> **What needs to be done**
Your task is to retype every entry exactly, omitting nothing.

> **Supplied material**
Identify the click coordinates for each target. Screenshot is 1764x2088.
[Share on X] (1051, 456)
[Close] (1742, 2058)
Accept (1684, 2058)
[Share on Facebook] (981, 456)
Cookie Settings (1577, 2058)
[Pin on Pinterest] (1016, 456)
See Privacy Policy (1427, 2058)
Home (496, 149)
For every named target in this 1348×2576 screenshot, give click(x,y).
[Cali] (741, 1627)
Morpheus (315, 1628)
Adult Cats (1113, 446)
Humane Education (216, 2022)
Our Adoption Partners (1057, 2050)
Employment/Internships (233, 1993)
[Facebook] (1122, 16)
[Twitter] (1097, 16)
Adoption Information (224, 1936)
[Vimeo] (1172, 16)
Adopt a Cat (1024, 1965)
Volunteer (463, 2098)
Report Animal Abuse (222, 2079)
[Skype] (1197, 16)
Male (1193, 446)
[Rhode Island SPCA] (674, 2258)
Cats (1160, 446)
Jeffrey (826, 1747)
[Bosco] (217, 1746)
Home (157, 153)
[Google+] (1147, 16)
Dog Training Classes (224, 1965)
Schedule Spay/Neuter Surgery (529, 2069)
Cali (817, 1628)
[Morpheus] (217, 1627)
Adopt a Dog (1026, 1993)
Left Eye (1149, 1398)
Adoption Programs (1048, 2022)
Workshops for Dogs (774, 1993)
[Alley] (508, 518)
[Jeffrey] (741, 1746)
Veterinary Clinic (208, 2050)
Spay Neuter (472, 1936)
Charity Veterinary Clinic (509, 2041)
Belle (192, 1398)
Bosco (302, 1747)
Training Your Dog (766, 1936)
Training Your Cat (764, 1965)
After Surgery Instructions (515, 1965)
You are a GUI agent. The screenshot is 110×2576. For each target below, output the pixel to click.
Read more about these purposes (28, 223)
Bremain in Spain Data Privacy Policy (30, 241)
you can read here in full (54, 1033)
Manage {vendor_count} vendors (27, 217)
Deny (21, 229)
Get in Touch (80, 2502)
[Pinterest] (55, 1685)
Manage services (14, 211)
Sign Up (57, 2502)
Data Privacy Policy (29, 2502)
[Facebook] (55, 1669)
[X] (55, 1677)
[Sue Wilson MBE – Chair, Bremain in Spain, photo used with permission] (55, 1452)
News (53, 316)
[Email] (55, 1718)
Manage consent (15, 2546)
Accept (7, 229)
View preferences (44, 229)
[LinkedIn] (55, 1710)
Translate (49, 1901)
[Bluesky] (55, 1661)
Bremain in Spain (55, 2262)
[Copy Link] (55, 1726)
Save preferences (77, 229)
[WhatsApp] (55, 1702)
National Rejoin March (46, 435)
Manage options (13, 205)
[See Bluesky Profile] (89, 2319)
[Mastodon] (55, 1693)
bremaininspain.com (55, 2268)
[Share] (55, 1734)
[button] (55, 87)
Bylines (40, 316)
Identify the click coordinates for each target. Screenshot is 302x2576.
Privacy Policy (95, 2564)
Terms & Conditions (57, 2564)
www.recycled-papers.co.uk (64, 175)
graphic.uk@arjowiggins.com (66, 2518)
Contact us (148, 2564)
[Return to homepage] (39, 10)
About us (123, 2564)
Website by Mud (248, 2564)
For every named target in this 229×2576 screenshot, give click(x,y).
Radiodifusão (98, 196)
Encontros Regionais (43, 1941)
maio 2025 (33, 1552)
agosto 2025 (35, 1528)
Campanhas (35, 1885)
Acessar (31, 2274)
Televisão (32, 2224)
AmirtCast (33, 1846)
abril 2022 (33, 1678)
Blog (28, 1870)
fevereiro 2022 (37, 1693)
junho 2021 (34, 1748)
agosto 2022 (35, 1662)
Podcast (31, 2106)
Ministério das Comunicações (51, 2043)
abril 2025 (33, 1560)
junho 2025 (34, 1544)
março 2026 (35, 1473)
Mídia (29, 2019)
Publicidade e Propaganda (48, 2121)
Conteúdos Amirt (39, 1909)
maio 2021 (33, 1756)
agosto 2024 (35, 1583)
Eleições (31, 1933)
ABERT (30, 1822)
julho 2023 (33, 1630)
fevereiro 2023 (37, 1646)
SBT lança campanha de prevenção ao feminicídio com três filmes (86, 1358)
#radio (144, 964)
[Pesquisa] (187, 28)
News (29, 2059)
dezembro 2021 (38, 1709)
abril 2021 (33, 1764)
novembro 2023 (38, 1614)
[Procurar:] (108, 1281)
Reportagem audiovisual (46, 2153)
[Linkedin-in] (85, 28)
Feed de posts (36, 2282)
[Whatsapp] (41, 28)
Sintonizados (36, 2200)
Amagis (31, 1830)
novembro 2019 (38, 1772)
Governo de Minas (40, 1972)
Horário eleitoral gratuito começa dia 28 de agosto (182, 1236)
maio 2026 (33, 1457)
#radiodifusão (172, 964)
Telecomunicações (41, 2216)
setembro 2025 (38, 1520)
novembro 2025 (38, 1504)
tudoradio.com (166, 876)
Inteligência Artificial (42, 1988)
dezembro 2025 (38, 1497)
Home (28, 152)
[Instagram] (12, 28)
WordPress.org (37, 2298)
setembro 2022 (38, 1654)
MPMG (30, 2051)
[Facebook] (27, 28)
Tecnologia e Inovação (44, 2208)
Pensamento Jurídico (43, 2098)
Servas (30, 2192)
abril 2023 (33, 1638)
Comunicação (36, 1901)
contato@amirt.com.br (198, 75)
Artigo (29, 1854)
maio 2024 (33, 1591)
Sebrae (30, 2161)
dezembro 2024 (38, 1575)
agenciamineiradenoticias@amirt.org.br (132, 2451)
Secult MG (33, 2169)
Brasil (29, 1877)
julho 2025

> **Answer to the exercise**
Identify the click coordinates for each target. Screenshot is 1764x2088.
[Share on X] (1051, 456)
[Close] (1742, 2058)
Accept (1684, 2058)
[Share on Facebook] (981, 456)
Cookie Settings (1577, 2058)
[Pin on Pinterest] (1016, 456)
See Privacy Policy (1427, 2058)
Home (496, 149)
For every named target in this 1348×2576 screenshot, give click(x,y).
[Cali] (741, 1627)
Morpheus (315, 1628)
Adult Cats (1113, 446)
Humane Education (216, 2022)
Our Adoption Partners (1057, 2050)
Employment/Internships (233, 1993)
[Facebook] (1122, 16)
[Twitter] (1097, 16)
Adoption Information (224, 1936)
[Vimeo] (1172, 16)
Adopt a Cat (1024, 1965)
Volunteer (463, 2098)
Report Animal Abuse (222, 2079)
[Skype] (1197, 16)
Male (1193, 446)
[Rhode Island SPCA] (674, 2258)
Cats (1160, 446)
Jeffrey (826, 1747)
[Bosco] (217, 1746)
Home (157, 153)
[Google+] (1147, 16)
Dog Training Classes (224, 1965)
Schedule Spay/Neuter Surgery (529, 2069)
Cali (817, 1628)
[Morpheus] (217, 1627)
Adopt a Dog (1026, 1993)
Left Eye (1149, 1398)
Adoption Programs (1048, 2022)
Workshops for Dogs (774, 1993)
[Alley] (508, 518)
[Jeffrey] (741, 1746)
Veterinary Clinic (208, 2050)
Spay Neuter (472, 1936)
Charity Veterinary Clinic (509, 2041)
Belle (192, 1398)
Bosco (302, 1747)
Training Your Dog (766, 1936)
Training Your Cat (764, 1965)
After Surgery Instructions (515, 1965)
You are a GUI agent. The screenshot is 110×2576. For each target below, output the pixel to click.
Read more about these purposes (28, 223)
Bremain in Spain Data Privacy Policy (30, 241)
you can read here in full (54, 1033)
Manage {vendor_count} vendors (27, 217)
Deny (21, 229)
Get in Touch (80, 2502)
[Pinterest] (55, 1685)
Manage services (14, 211)
Sign Up (57, 2502)
Data Privacy Policy (29, 2502)
[Facebook] (55, 1669)
[X] (55, 1677)
[Sue Wilson MBE – Chair, Bremain in Spain, photo used with permission] (55, 1452)
News (53, 316)
[Email] (55, 1718)
Manage consent (15, 2546)
Accept (7, 229)
View preferences (44, 229)
[LinkedIn] (55, 1710)
Translate (49, 1901)
[Bluesky] (55, 1661)
Bremain in Spain (55, 2262)
[Copy Link] (55, 1726)
Save preferences (77, 229)
[WhatsApp] (55, 1702)
National Rejoin March (46, 435)
Manage options (13, 205)
[See Bluesky Profile] (89, 2319)
[Mastodon] (55, 1693)
bremaininspain.com (55, 2268)
[Share] (55, 1734)
[button] (55, 87)
Bylines (40, 316)
Identify the click coordinates for each target. Screenshot is 302x2576.
Privacy Policy (95, 2564)
Terms & Conditions (57, 2564)
www.recycled-papers.co.uk (64, 175)
graphic.uk@arjowiggins.com (66, 2518)
Contact us (148, 2564)
[Return to homepage] (39, 10)
About us (123, 2564)
Website by Mud (248, 2564)
For every named target in this 229×2576 screenshot, give click(x,y).
Radiodifusão (98, 196)
Encontros Regionais (43, 1941)
maio 2025 (33, 1552)
agosto 2025 (35, 1528)
Campanhas (35, 1885)
Acessar (31, 2274)
Televisão (32, 2224)
AmirtCast (33, 1846)
abril 2022 (33, 1678)
Blog (28, 1870)
fevereiro 2022 (37, 1693)
junho 2021 (34, 1748)
agosto 2022 (35, 1662)
Podcast (31, 2106)
Ministério das Comunicações (51, 2043)
abril 2025 (33, 1560)
junho 2025 (34, 1544)
março 2026 (35, 1473)
Mídia (29, 2019)
Publicidade e Propaganda (48, 2121)
Conteúdos Amirt (39, 1909)
maio 2021 (33, 1756)
agosto 2024 (35, 1583)
Eleições (31, 1933)
ABERT (30, 1822)
julho 2023 (33, 1630)
fevereiro 2023 (37, 1646)
SBT lança campanha de prevenção ao feminicídio com três filmes (86, 1358)
#radio (144, 964)
[Pesquisa] (187, 28)
News (29, 2059)
dezembro 2021 (38, 1709)
abril 2021 (33, 1764)
novembro 2023 (38, 1614)
[Procurar:] (108, 1281)
Reportagem audiovisual (46, 2153)
[Linkedin-in] (85, 28)
Feed de posts (36, 2282)
[Whatsapp] (41, 28)
Sintonizados (36, 2200)
Amagis (31, 1830)
novembro 2019 (38, 1772)
Governo de Minas (40, 1972)
Horário eleitoral gratuito começa dia 28 de agosto (182, 1236)
maio 2026 (33, 1457)
#radiodifusão (172, 964)
Telecomunicações (41, 2216)
setembro 2025 (38, 1520)
novembro 2025 (38, 1504)
tudoradio.com (166, 876)
Inteligência Artificial (42, 1988)
dezembro 2025 (38, 1497)
Home (28, 152)
[Instagram] (12, 28)
WordPress.org (37, 2298)
setembro 2022 (38, 1654)
MPMG (30, 2051)
[Facebook] (27, 28)
Tecnologia e Inovação (44, 2208)
Pensamento Jurídico (43, 2098)
Servas (30, 2192)
abril 2023 (33, 1638)
Comunicação (36, 1901)
contato@amirt.com.br (198, 75)
Artigo (29, 1854)
maio 2024 (33, 1591)
Sebrae (30, 2161)
dezembro 2024 (38, 1575)
agenciamineiradenoticias@amirt.org.br (132, 2451)
Secult MG (33, 2169)
Brasil (29, 1877)
julho 2025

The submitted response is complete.